◆ **Records provided**:
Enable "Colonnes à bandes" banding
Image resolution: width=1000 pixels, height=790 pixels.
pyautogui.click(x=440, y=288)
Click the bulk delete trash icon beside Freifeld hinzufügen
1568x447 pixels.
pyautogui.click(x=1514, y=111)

◆ **Work task**: Print the complete listing again, exactly as it stands.

◆ **Response to this exercise**:
Enable "Colonnes à bandes" banding
Image resolution: width=1000 pixels, height=790 pixels.
pyautogui.click(x=440, y=288)
Click the bulk delete trash icon beside Freifeld hinzufügen
1568x447 pixels.
pyautogui.click(x=1514, y=111)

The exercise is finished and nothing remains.